The European Court’s findings
The ECtHR found violations of Article 10 in the two Russian cases, whilst dismissing ES’ application. Russia has referred the Pussy Riot ruling to a Grand Chamber.
The ECtHR found in the Pussy Riot case that the circumstances did not support a finding of incitement to religious hatred. It cited the Grand Chamber ruling of Perinçek v Switzerland, (Application no. 27510/08), 15 October 2015. In Perinçek, the Grand Chamber approved a highly context-specific analysis of statements alleged to have stirred up violence, hatred or intolerance. It held that the interplay between a number of factors, rather than any one of them taken in isolation, determines the outcome of the case.
Such factors include:
– whether the statements had been made against a tense political or social background;
– whether such statements, fairly construed and seen in their immediate and wider context, could be seen as a direct or indirect call for violence, or a justification of violence;
– the manner in which such statements were made;
– their capacity to lead to harmful consequences, directly or indirectly.

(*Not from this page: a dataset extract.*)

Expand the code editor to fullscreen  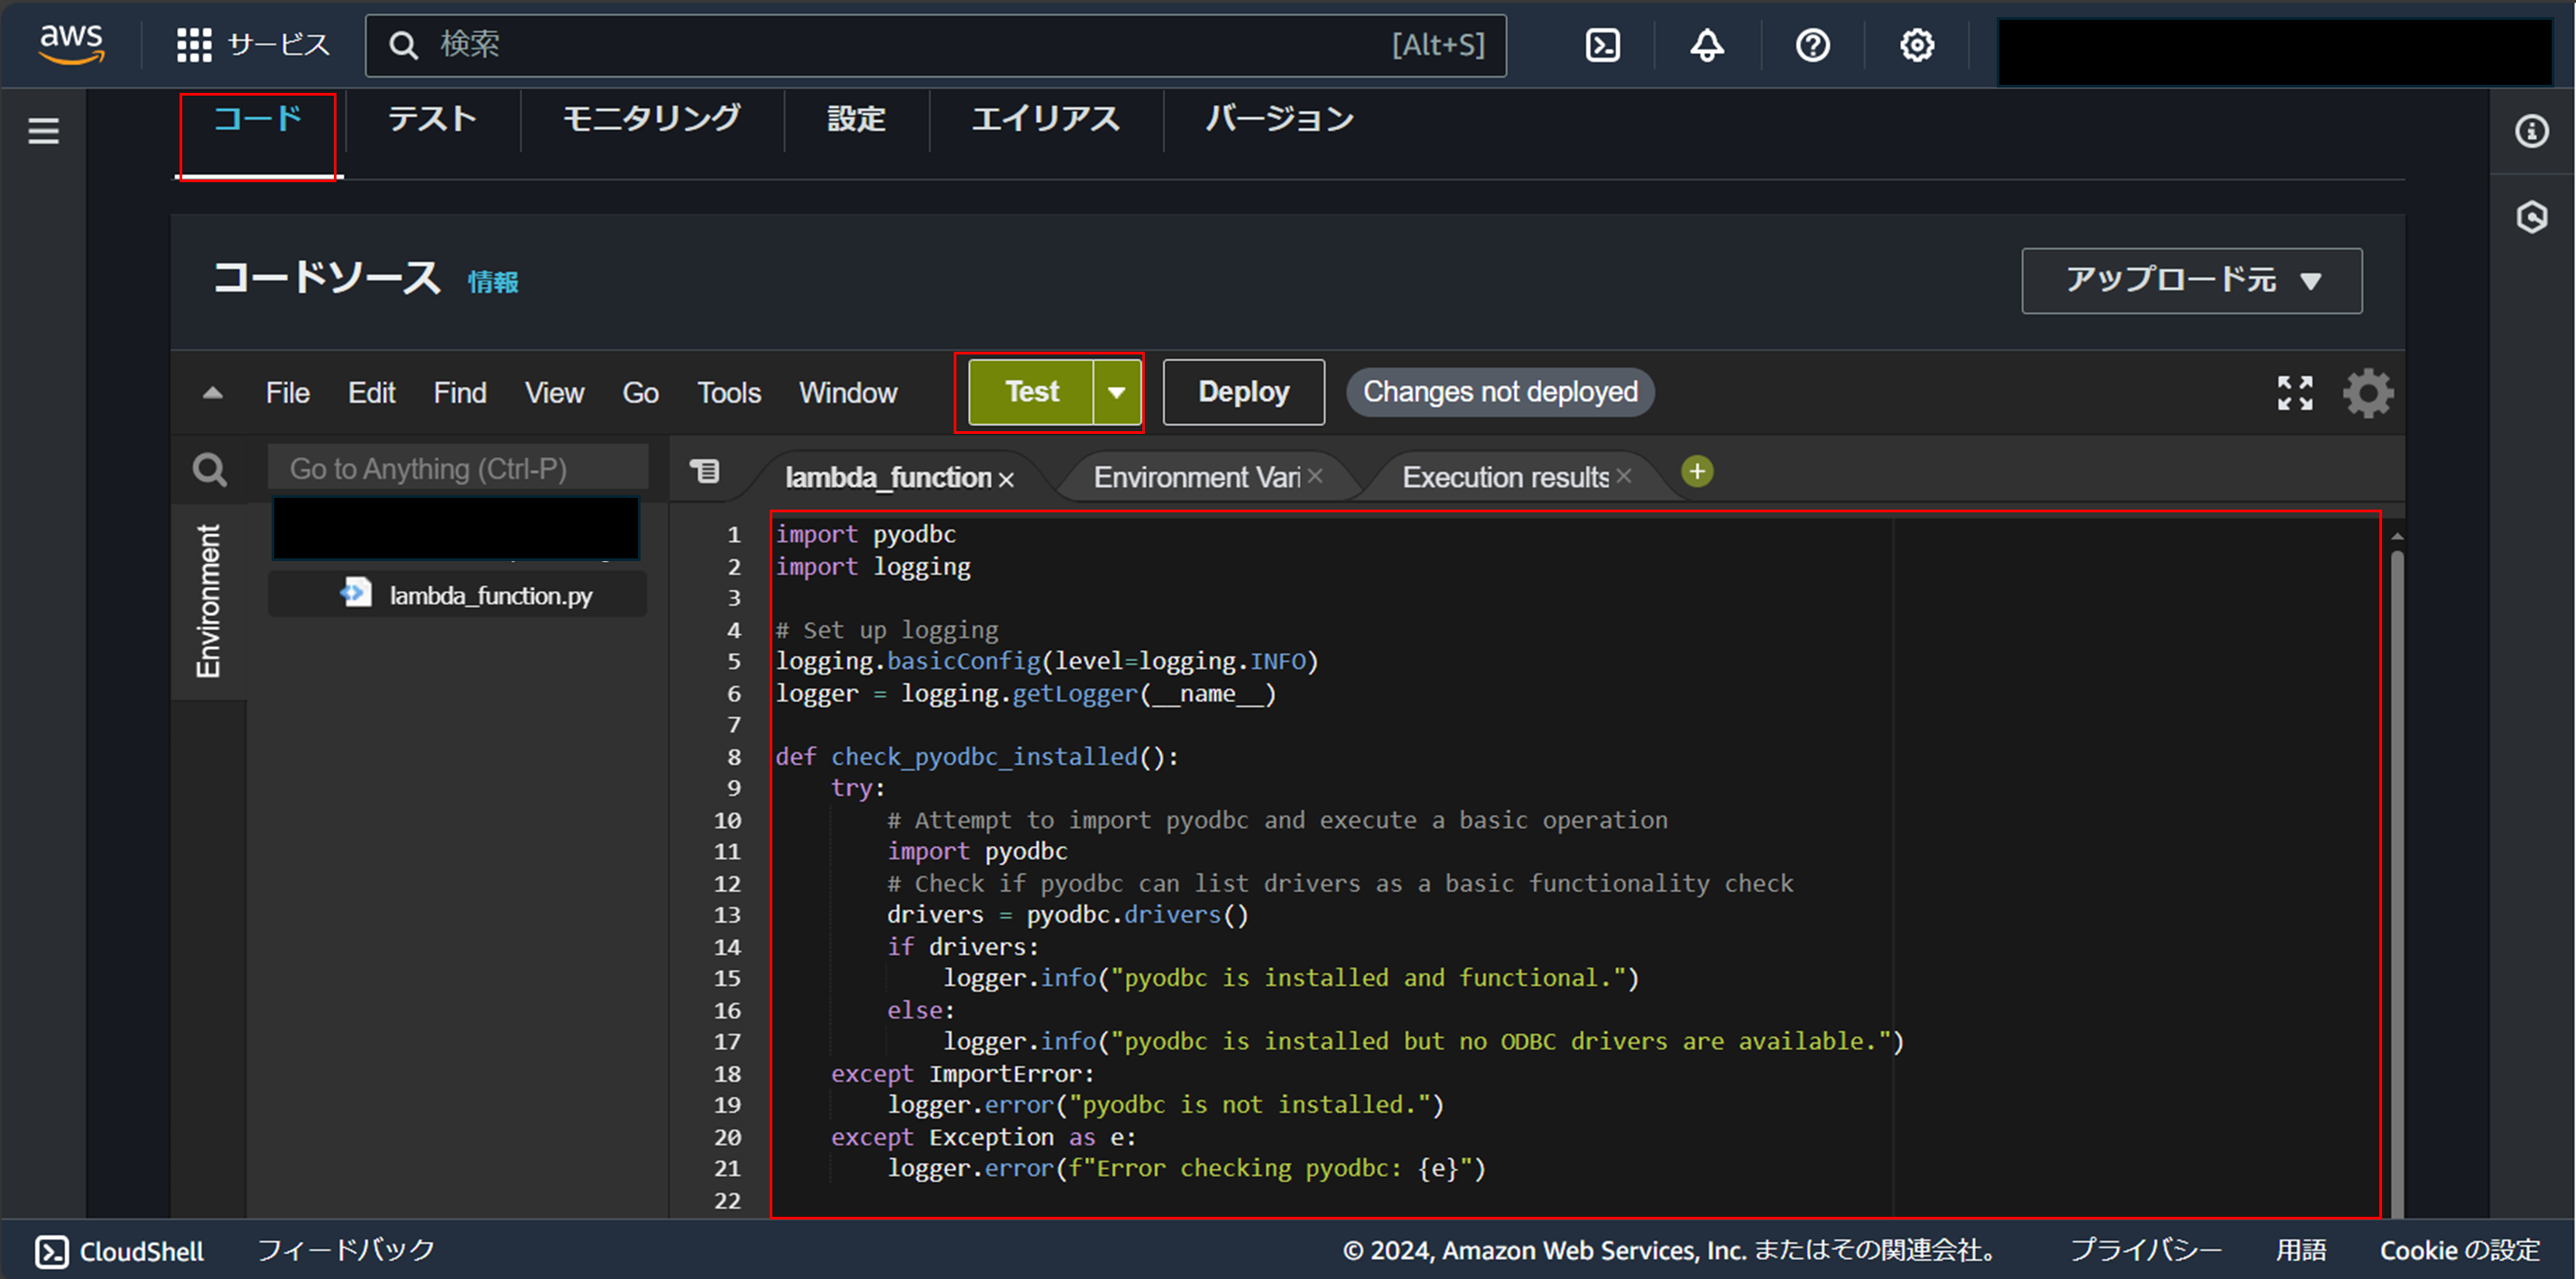click(2296, 392)
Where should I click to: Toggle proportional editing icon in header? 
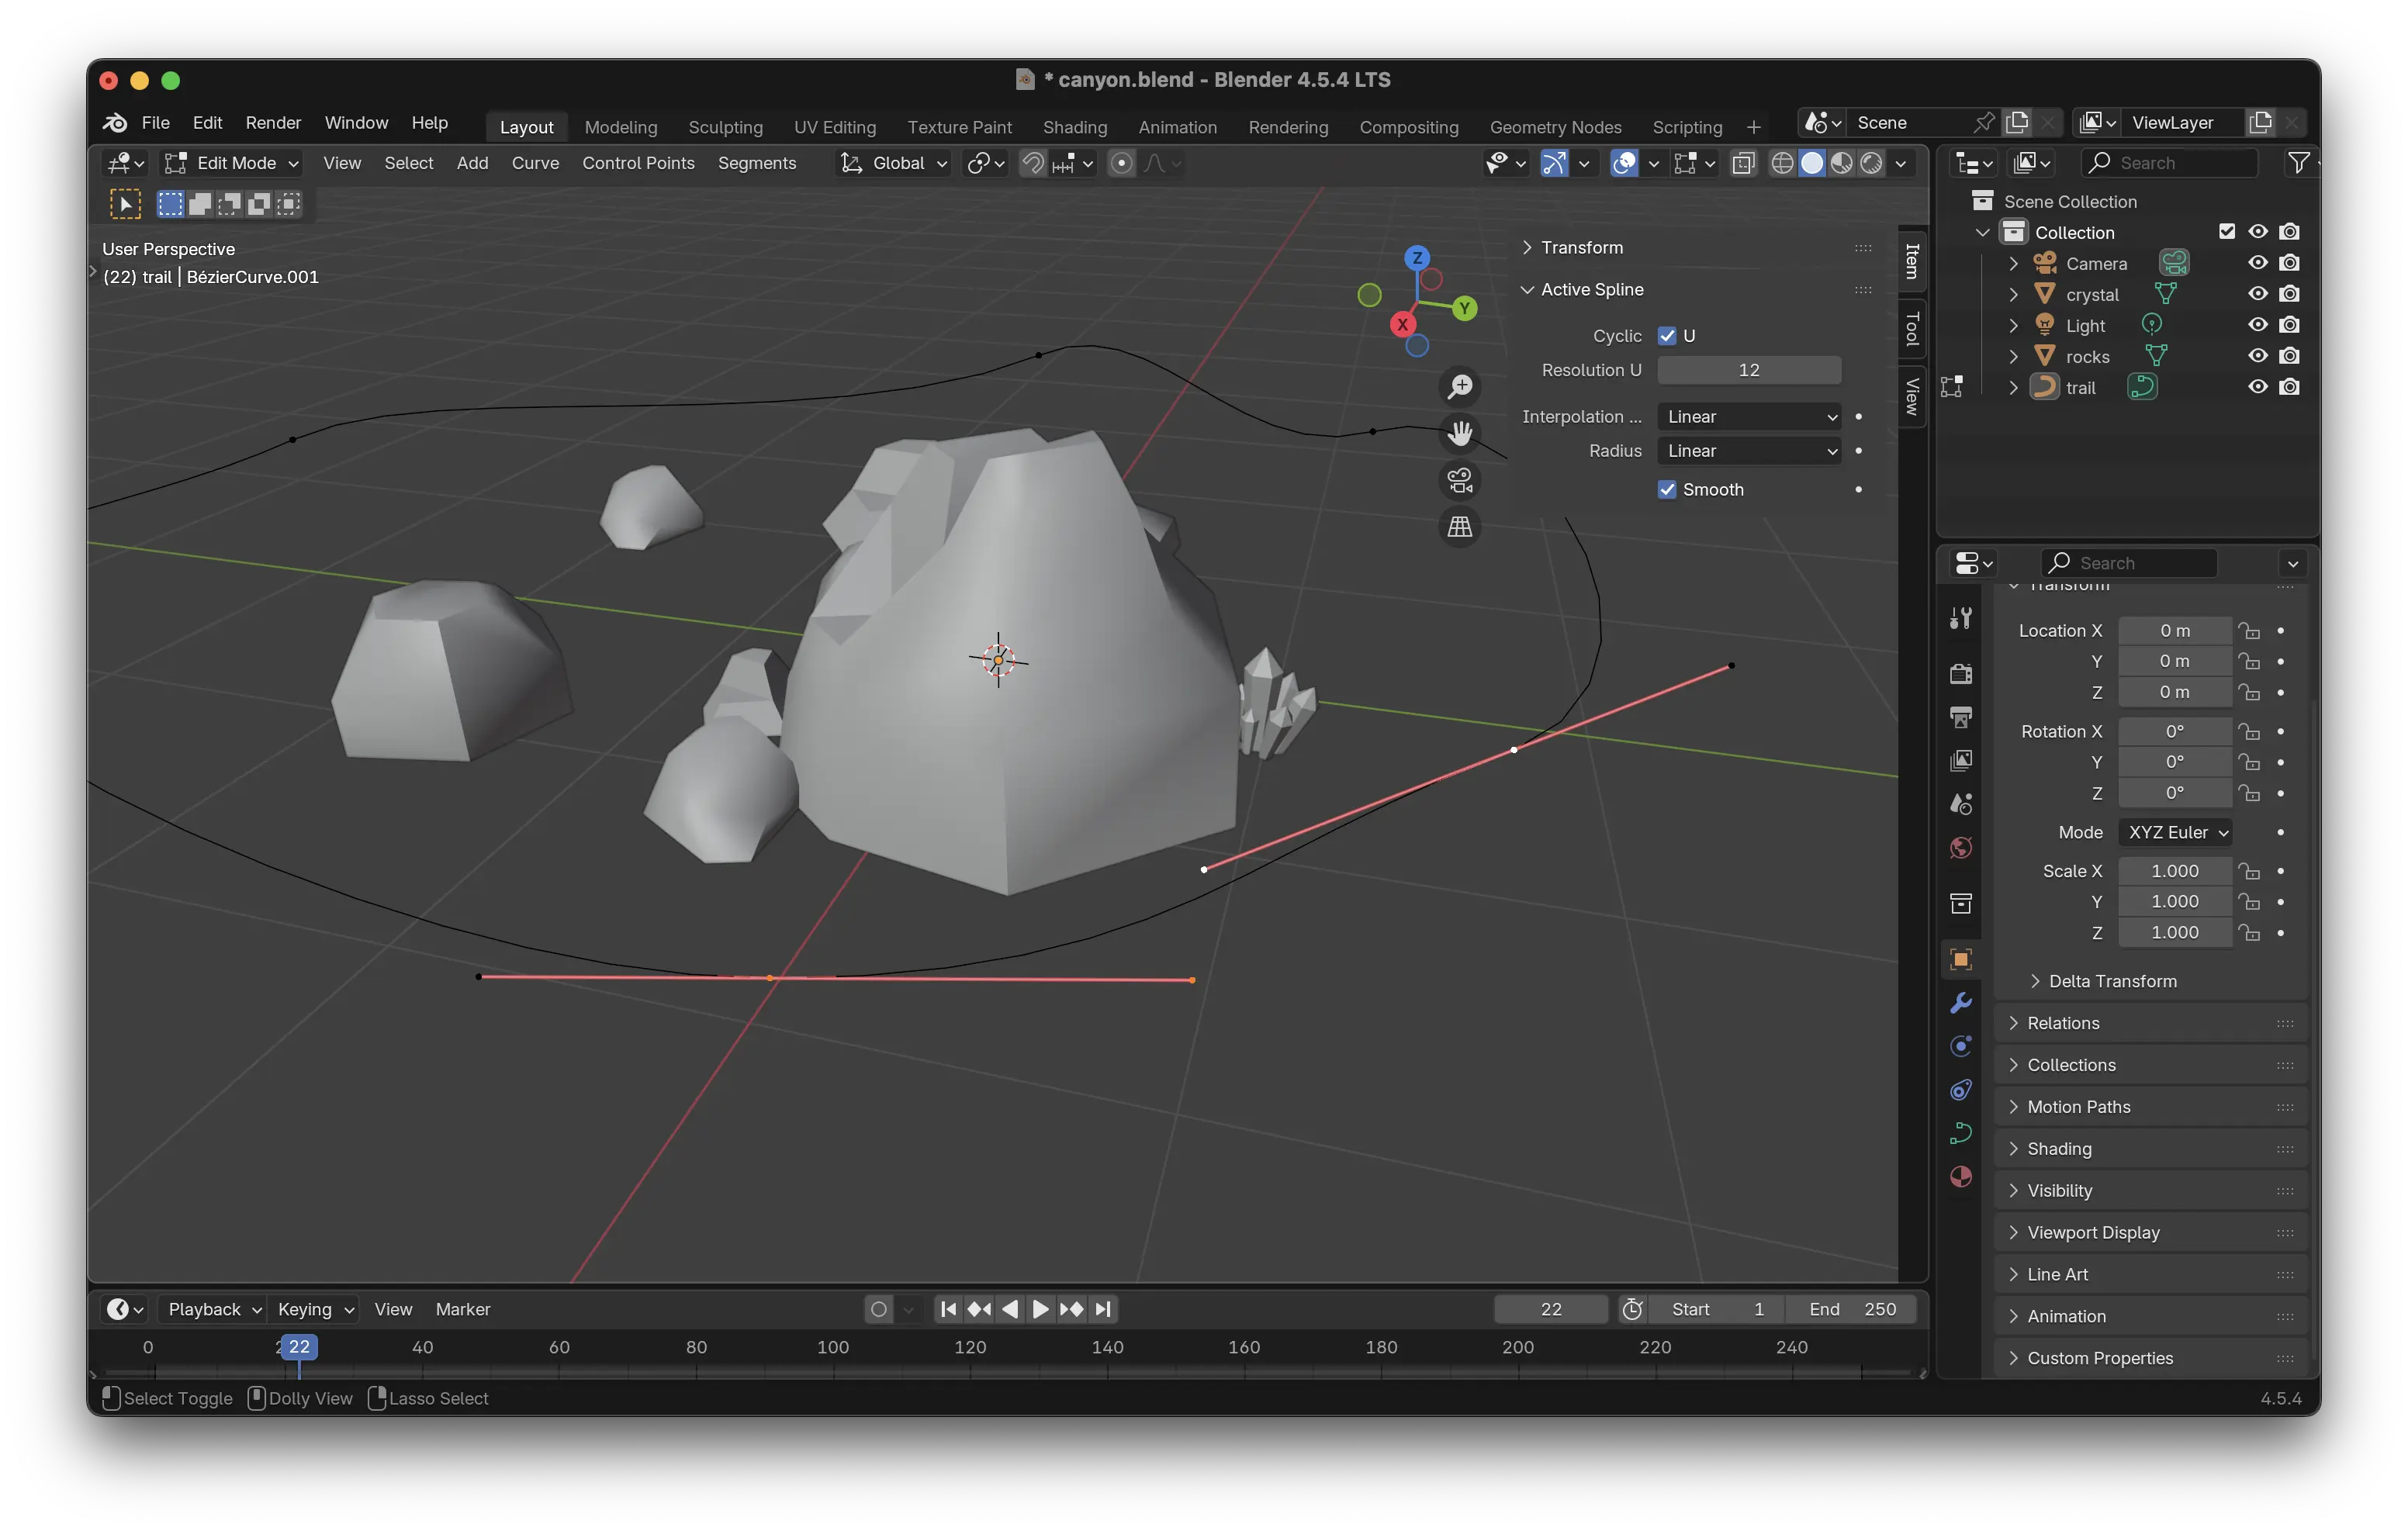[1122, 163]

In Terentyev, it concluded that the police were not an unprotected minority group that might need heightened protection from insult; rather, they should display “a particularly high degree of tolerance to offensive speech, unless such inflammatory speech is likely to … expose them to a real risk of physical violence”. It criticised the domestic courts:
they focused on the nature of the wording used by the applicant, limiting their findings to the form and tenor of the speech. They did not try to analyse the impugned statements in the context of the relevant discussion and to find out which idea they sought to impart.
Terentyev’s post formed part of a discussion of the role of the police during an electoral campaign. It therefore concerned a matter of public concern, in which restrictions of freedom of expression are to be strictly construed. His words showed his emotional disapproval and rejection of what he saw as abuse of authority by the police.
By contrast, the ECtHR was unsympathetic to ES’ comments to an audience of 30 people, though there was no evidence of any public outcry. It cited existing case-law that gives states a wide margin of appreciation, where the protection of religious sensibilities is concerned:
As paragraph 2 of Article 10 recognises, however, the exercise of the freedom of expression carries with it duties and responsibilities. Amongst them, in the context of religious beliefs, is the general requirement to ensure the peaceful enjoyment of the rights guaranteed under Article 9 to the holders of such beliefs including a duty to avoid as far as possible an expression that is, in regard to objects of veneration, gratuitously offensive to others and profane (see Sekmadienis Ltd. v. Lithuania , no. 69317/14, § 74, 30 January 2018…). Where such expressions go beyond the limits of a critical denial of other people’s religious beliefs and are likely to incite religious intolerance, for example in the event of an improper or even abusive attack on an object of religious veneration, a State may legitimately consider them to be incompatible with respect for the freedom of thought, conscience and religion and take proportionate restrictive measures (see for example..Otto-Preminger-Institut, § 47).
The Court did not undertake a full Perinçek–style analysis, however. It will be interesting to see if ES seeks a Grand Chamber referral.